A final example before I stop talking. Naomi Alderman’s The Power (2016) is the first science fiction book to win the Bailey’s Prize for Women’s Fiction. She asks “what if” men were afraid of women the way women are afraid of men. And so teenage girls wake up one day able to electrocute people with their hands. The ability spreads to most women, and a very few men. Boys are soon segregated into their own schools, for their own protection. Lone men start crossing the street when they see groups of young women, not because any given woman is necessarily a threat, but because they have the power to harm should they choose to, and you cannot tell who might do that until they do.

This in itself is rather interesting, but my favourite part is how the main story of the book is wrapped by an e-mail conversation between a man and a woman thousands of years in the future, after the effects of this (and I apologise for the pun) female empowerment has had time to affect society, where the male author of the novel submits the book for feedback from a woman. The conversational traits are all coded in the opposite gender. The male author writes things like
“Anyway, sorry, I’ll shut up now. I don’t want to influence you, just read it and tell me what you think. I hope your own book’s going well. I can’t wait to read it, when it’s ready to be seen. Thank you so much for this. I am so grateful you could spare the time.”
While the woman writes
“I see you have included some scenes with male soldiers, male police officers and ‘boy crime gangs’, just like you said you would, you saucy boy! I don’t have to tell you how much I enjoy that sort of thing. ...
I think I’d rather enjoy this ‘world run by men’ you’ve been talking about. Surely a kinder, more caring and – dare I say it? – more sexy world than the one we live in!”
This woman also presents the evolutionary psychology thesis that women have evolved to become more aggressive than men because they had babies to protect from harm, before suggesting that possibly he should consider publishing under a female name because people are not likely to take it seriously as anything but “men’s fiction” if he publishes under his own.

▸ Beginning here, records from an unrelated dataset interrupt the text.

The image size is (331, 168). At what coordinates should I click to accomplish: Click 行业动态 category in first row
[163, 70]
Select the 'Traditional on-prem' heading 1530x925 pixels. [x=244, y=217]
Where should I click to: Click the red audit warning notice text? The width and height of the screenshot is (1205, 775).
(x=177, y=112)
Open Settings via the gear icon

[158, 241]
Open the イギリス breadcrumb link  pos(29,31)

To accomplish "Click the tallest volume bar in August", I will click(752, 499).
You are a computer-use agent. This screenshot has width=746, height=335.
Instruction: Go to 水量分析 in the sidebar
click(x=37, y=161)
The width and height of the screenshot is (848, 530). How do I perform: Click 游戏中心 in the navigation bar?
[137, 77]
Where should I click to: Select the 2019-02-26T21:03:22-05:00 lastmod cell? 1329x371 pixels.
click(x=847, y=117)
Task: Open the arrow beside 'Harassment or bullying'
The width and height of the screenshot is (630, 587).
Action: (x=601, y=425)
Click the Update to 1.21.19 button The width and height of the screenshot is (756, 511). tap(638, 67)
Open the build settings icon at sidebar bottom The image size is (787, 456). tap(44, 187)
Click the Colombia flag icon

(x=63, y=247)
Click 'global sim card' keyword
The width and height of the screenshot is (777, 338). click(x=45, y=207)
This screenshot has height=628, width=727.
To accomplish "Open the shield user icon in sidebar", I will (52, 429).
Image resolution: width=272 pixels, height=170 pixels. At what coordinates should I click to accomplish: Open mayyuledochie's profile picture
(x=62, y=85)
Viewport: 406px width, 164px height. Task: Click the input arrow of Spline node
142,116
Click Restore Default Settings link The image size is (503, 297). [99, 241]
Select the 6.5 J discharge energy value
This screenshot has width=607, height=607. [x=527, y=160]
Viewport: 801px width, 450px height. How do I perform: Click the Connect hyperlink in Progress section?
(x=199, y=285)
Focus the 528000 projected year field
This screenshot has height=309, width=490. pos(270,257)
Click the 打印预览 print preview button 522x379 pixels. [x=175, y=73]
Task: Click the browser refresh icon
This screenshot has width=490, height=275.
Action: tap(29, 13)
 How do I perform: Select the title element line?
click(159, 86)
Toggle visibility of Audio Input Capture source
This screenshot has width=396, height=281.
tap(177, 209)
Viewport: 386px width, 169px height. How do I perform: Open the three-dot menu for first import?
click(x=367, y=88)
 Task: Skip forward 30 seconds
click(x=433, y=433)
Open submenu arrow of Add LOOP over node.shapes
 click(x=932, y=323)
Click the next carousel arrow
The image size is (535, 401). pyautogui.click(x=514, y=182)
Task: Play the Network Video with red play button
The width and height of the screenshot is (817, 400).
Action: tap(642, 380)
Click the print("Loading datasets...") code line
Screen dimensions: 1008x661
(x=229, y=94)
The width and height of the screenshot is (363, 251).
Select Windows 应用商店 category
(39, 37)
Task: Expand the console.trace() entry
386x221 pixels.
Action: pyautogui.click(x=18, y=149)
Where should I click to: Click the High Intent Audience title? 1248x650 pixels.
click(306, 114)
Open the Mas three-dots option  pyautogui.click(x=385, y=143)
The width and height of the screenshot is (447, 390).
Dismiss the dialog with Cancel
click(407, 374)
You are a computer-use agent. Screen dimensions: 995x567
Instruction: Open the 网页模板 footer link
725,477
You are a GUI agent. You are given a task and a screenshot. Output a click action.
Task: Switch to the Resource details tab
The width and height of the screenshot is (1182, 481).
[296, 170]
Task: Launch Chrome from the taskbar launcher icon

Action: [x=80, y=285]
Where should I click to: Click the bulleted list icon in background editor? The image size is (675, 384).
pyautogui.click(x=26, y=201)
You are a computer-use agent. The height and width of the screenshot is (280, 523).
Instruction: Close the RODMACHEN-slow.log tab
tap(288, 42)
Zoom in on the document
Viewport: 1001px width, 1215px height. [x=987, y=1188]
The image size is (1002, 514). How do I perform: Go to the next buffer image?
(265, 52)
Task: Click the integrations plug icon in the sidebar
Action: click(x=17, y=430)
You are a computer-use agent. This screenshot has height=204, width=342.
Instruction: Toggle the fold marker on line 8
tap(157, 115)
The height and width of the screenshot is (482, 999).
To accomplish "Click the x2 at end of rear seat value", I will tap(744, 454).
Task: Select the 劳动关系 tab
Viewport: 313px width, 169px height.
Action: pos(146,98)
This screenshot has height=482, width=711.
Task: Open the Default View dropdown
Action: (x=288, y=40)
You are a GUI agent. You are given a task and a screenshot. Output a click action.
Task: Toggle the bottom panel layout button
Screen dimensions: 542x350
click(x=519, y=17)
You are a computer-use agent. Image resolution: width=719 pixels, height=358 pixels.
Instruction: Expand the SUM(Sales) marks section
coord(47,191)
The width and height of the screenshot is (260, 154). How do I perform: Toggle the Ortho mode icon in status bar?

Power inversion is not about inverting the power.

The point of these stories, both the ones that portray women-only worlds and those which use the female pronoun as default, and Alderman, too, is not to set women up in power and get rid of all men, but to jolt us out of our automatised ways of thinking about power in the world around us. Because that affects what kind of futures we can imagine and who gets to imagine them.